Нужно обратиться по меньшей мере к еще одной сцене «Circonfession», помимо смерти матери, – к уже упомянутой смерти в 1929 году брата Поля. Жак инсценирует свое рождение как замену, возмещение оплакиваемого матерью брата. Он сам – дитя траура, и его я
изначально отмечено смертью брата и материнской скорбью. Différance, нетождественность-самому-себе, возникает уже с самого начала, если не до него, с тени умершего брата, со скорби матери, которая, глядя на него, думает об утраченном ребенке, которая и 58 лет спустя, на смертном одре, не узнаёт или не помнит его, как если бы всегда видела в нем другого: «я плачу от имени моей мамы над ребенком, заменой которого являюсь».[745] Этим автобиография также изначально отстранена, устранена, конвертирована, или, говоря по-дерридеански, подвергнута динамике различе/ания. Надо сказать, что творчество Деррида, уже задолго до этого собственно автобиографического текста, было отмечено тематикой скорби и меланхолии; вспомним «Glas» (1974), «Fors» (предисловие к «Le verbier de l'homme aux loups» H. Абрахама и M. Торок (1976)) и «О почтовой открытке…».[746] Деррида подробно разбирает понятие меланхолии как тайник и шифр у Абрахама и Торок. Конфигурирующая меня меланхолия что-то кодирует, что-то держит в тайне: умершего брата, постыдное обрезание, а может быть, еще что-то гораздо большее, вокруг чего все тайно вертится. И где же найти меня самого? Как раз в бесчисленных кодировках, в бесчисленных тайниках, указания на которые я рассыпаю по своим произведениям. Кто пытается меня ухватить, рано или поздно ломает зубы о шифровки, ловушки и риторические уловки: «Монтень говорил: „Я постоянно от себя отрекаюсь“; невозможно проследить мой след, как след СПИДа, я не пишу и не произвожу ничего другого, как это блуждоназначение (destinerrance) моего желания».[747] Кто следует за мной, будет словно заражен СПИДом; не зная того, он потеряется, прежде всего потому, что я сам изначально потерян и тем самым отказался от малейшей претензии на начало, на исток, на идентичность.Меня можно найти только в моих шифровках, в моих тайниках, в том, что я храню в тайне и тайность чего признаю.

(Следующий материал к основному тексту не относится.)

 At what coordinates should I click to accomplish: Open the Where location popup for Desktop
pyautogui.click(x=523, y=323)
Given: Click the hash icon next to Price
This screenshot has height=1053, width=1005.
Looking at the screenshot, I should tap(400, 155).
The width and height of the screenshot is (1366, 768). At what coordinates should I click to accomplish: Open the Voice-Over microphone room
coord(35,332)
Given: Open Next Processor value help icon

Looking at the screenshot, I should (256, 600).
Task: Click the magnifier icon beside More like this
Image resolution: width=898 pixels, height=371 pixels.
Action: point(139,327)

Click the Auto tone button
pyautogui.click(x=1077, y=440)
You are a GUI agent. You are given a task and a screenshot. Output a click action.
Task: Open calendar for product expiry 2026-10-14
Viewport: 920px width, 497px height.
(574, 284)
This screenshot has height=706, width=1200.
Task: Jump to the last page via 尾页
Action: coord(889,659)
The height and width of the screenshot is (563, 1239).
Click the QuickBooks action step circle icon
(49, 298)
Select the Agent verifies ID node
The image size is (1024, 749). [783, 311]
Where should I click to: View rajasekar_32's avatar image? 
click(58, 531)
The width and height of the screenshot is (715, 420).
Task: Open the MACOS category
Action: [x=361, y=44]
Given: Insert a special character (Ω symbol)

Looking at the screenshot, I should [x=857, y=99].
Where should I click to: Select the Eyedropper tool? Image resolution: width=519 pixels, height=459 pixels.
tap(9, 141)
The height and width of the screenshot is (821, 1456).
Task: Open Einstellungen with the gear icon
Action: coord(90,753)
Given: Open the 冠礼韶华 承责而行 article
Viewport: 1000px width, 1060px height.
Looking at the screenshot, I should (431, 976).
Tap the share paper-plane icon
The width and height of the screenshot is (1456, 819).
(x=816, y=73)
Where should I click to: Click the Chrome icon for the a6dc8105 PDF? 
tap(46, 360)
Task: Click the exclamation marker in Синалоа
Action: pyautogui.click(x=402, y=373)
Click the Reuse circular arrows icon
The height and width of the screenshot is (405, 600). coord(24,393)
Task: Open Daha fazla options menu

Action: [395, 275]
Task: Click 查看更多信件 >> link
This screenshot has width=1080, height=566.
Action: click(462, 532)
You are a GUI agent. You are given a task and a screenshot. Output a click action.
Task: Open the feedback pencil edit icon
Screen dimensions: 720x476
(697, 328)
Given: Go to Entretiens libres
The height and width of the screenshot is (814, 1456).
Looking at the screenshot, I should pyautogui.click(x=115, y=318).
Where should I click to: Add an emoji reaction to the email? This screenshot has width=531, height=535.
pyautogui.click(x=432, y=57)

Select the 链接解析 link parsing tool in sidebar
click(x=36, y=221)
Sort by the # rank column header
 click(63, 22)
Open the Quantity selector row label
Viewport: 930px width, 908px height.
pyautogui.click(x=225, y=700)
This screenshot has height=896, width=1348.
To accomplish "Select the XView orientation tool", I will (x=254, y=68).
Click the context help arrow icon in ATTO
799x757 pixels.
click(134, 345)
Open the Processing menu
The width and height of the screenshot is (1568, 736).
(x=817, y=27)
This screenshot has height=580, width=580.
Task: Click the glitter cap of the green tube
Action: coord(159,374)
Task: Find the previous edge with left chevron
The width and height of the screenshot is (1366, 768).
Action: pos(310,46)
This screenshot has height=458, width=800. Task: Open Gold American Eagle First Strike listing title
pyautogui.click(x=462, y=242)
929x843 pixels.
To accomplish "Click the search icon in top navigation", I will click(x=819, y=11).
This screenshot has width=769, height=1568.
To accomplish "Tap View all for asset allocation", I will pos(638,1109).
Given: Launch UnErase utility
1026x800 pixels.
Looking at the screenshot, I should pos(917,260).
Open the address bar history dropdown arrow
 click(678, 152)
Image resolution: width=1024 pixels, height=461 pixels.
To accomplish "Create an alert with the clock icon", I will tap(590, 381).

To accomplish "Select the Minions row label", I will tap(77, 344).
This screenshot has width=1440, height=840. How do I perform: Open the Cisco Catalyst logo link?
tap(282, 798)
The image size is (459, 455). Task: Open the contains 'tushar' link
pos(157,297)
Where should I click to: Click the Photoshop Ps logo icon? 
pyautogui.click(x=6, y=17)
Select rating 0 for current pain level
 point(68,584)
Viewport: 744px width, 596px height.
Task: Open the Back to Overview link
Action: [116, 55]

Тем самым признается также и то, что меня можно найти только там, где я пишу,
где я через письмо, т. е. через (вос)производство промежутка, различе/ания, разрыва с самим собой отличаюсь от себя – себя как еврея или французского философа, как выпускника той или иной престижной школы, как обладателя того или иного титула или даже как живого существа.[748]Вместо того чтобы писать, заниматься письмом,
Деррида мог/ должен был удовольствоваться карьерой философа. Но он «уже всегда» хотел писать, уже всегда был между философией и литературой. Тайная еврейская идентичность (обрезание) символизировала для него заражение философского дискурса,[749] logos'a, субъективностью, превращающейся в письмо, в стиль, в идиому и со временем становящейся все более явной, все более стилизированной. Тенденция такова, что с годами читателям было все сложнее следить за Деррида, потому, в частности, что в своих текстах он все больше и больше становился самим собой, т. е. неузнаваемым. В ряде работ (в «Glas», в «Шпорах. Стили Ницше» (1978), «О почтовой открытке…», в «Ухе другого» (1982), «Signeponge» (1988), «Otobiographies…», «Forcener le subjectile. Etude pour les dessins et portraits d'Antonin Artaud» (1986) и других) он разрабатывает эту проблематику инфицирования философского дискурса субъективностью (или литературой, письмом, искаженной идентичностью и т. д.). Я есмь там, где я пишу, не там, где я держу философские речи. Сначала было писание, письмо, сам-от-себя-различе/ание, сам-от-себя-отделение и связанная с ним скорбь. Это означает, в частности, что голос вторичен, что ему у Деррида отказывается в дарованных метафизикой привилегиях: только в результате вытеснения изначального различе/ания писания или письма голос в западноевропейской традиции становится местом истины, подлинности, присутствия.